Baby classes are for mums to meet other mums. (I say mum because they are on maternity leave) They are not for enrichment of the baby at all so don’t worry about that angle.

Exactly. A baby who has literally just emerged into the actual world doesn’t need extra ‘enrichment’. Their own hand and the feeling of air on their skin are still a novelty. Baby sensory classes and Mozart for Babies and the like are aimed at the kind of anxious new parents who are easily parted from their cash by a fairly cynical industry.

CurlewKate · 16/09/2024 09:37

@ftm76

Talk to him. All the time. Just chatter away about whatever you're doing. That's the best enrichment possible.

My mother used to say that babies ought to wear t shirts saying "This Grows up Automatically"!
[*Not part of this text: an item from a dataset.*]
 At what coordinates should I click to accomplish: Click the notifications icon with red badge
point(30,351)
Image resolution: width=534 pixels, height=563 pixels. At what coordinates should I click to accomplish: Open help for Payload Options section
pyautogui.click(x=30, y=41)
WonderingAboutBabies · 16/09/2024 09:38

I'm expecting, and have a long list of local things to do. Some which are free, others which are paid for.

Examples:

Free

  • Walks in woods
  • Walk along river
  • Visit garden center (especially when they have Christmas lights up!)
  • Library visits
  • Walking around shopping center
  • Local mum/baby classes
  • Lay baby on a picnic mat in the garden (when a bit older)
  • London - free museums
  • Hikes in Surrey hills

Paid for

  • Baby swimming classes
  • Kew Gardens
  • Farms
  • Chessington World of Adventures
  • Baby cinema

At home:

  • Bath time with toys/lights
  • Making sensory mats (bubble wrap, toilet roll etc stuck to a piece of cardboard)
  • Playing music
  • Singing songs / signing along to songs
  • Reading books
  • Tummy time activities
  • Visits from family/friends
Imustgoforarun · 16/09/2024 09:44

Mine was 6 weeks prem. He is now in the RAF. Please do not worry, 4 weeks is fine.
cuddles, fresh air, laying on your chest whilst you watch a film and rest.
I did baby massage, waste of time at that age. Just spend time, walking, reading, cuddling. Make the most of it. Before you know it they will be a miserable teenager with no cuddles.

99RedBallonz · 16/09/2024 09:53

Your baby needs a loving, happy and engaged Mum. Do things that you will enjoy. Try to meet other mums and establish a network for yourself.

Baby sensory/massage is lovely as I do think they enjoy the calm and the twinkly lights and it is a good bonding activity. As someone else said though, they are equally mesmerised by the light fitting section of any home store!

Just cuddle, feel, play, talk, bath and sing to your baby and show them the world around you. That's all they need when they are little.

99RedBallonz · 16/09/2024 09:55

I'd also recommend you read something like The First Three Years of Life by Burton L White. It's from a study from the 70s but I found it to still be relevant and a very interesting read.